The National Security Agency (NSA) published on Wednesday the first two products in a series of Zero Trust Implementation Guidelines (ZIGs) to help facilitate skilled practitioners’ implementation of zero trust.
The guidance details the technologies and processes needed to advance toward target-level zero trust capabilities, outlining steps aligned with the Department of Defense’s (DOD) zero trust strategy.
That strategy outlines how the DOD – which the Trump administration has rebranded to the Department of War – plans to fully implement a department-wide zero trust cybersecurity framework by fiscal year 2027.
Under the strategy, defense agencies must meet 91 activities to reach the “target level” of zero trust and a total of 152 activities for “advanced” zero trust.

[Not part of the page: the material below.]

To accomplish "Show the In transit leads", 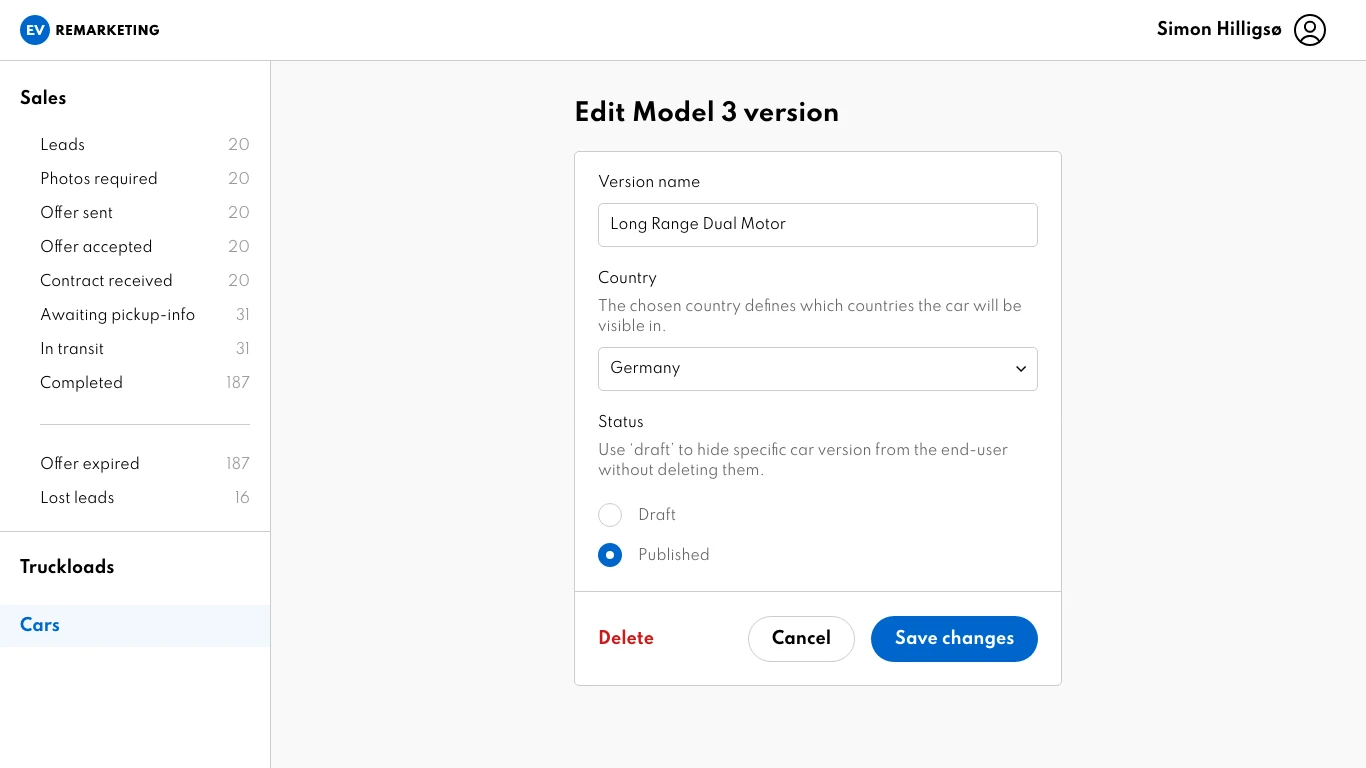I will [x=72, y=349].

The two NSA guidance documents published this week – the Primer and the Discovery Phase – cover the 91 target-level activities and 42 target-level capabilities for zero trust. NSA said it plans to publish Phase One and Phase Two documents that are also designed to help practitioners achieve target-level zero trust.
“Phase Three and Phase Four ZIGs cover the Advanced-level and may be developed at a later date,” according to the Primer document.

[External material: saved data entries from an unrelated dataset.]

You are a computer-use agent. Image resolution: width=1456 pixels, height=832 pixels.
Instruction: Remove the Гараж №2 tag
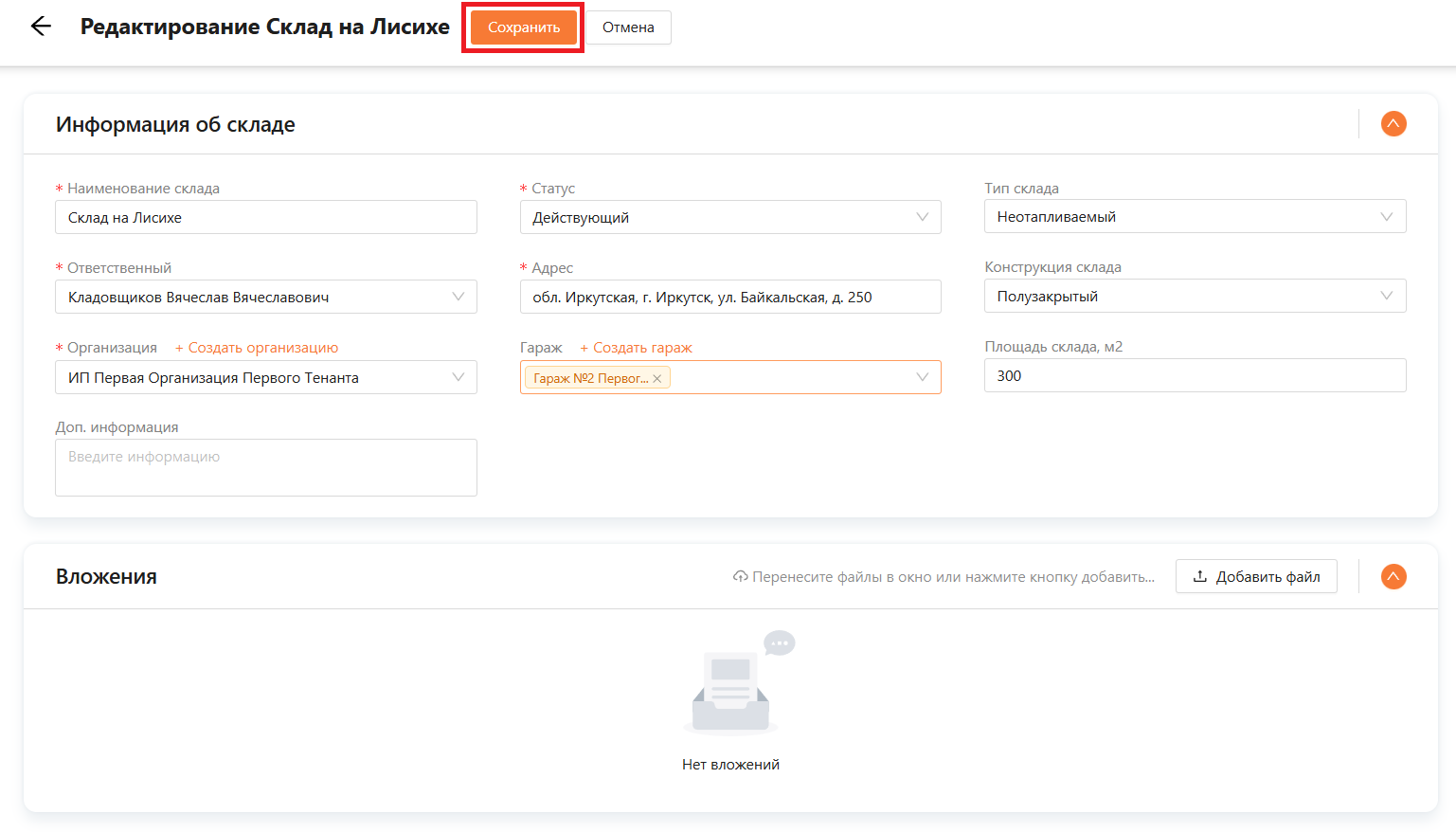click(x=657, y=378)
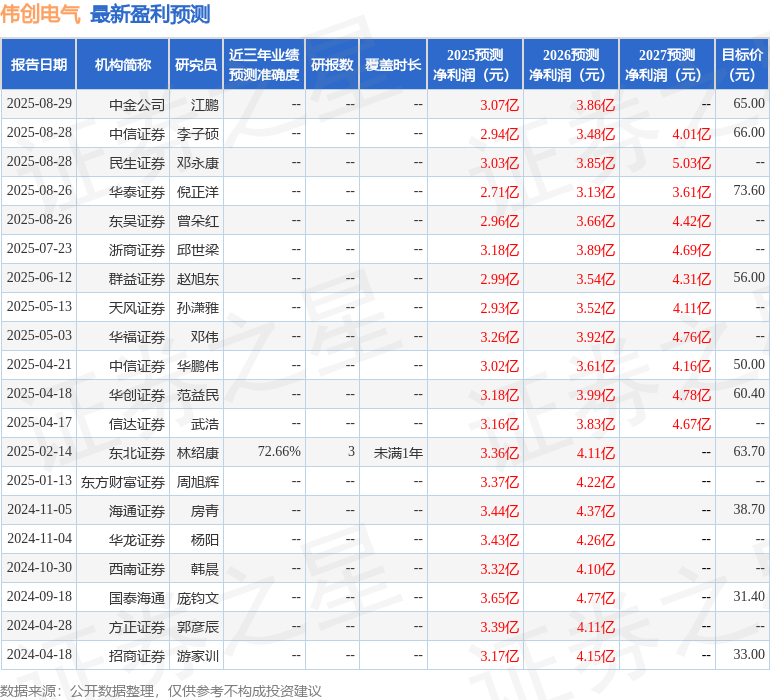The width and height of the screenshot is (770, 700).
Task: Click the 目标价 column header
Action: click(742, 65)
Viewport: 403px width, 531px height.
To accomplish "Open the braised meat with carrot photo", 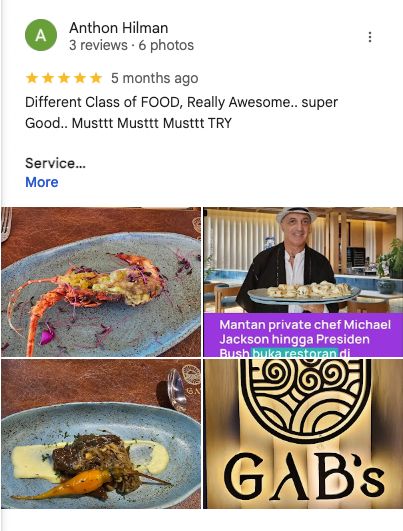I will [x=101, y=434].
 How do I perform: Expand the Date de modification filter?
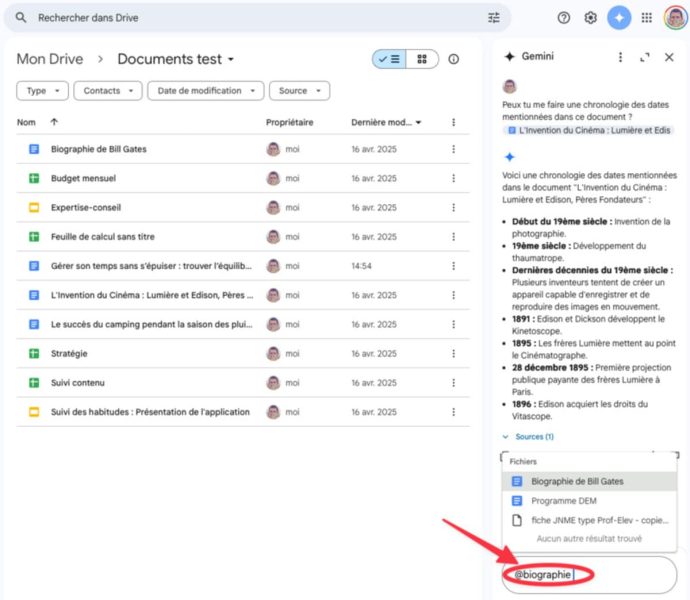coord(206,91)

NSA said the Primer document lays out the strategy and core principles behind the development of the ZIGs, offering a comprehensive framework for how the series should be used.
The Discovery Phase document, according to an NSA press release, is meant to help organizations “establish foundational visibility and understand the critical data, applications, assets, and services, as well as access and authorization activity existing within the architecture.”
NSA recommended that system owners, cybersecurity professionals, and stakeholders review these guidelines to get a better understanding of the DOD’s zero trust activities and their organization’s operational landscape.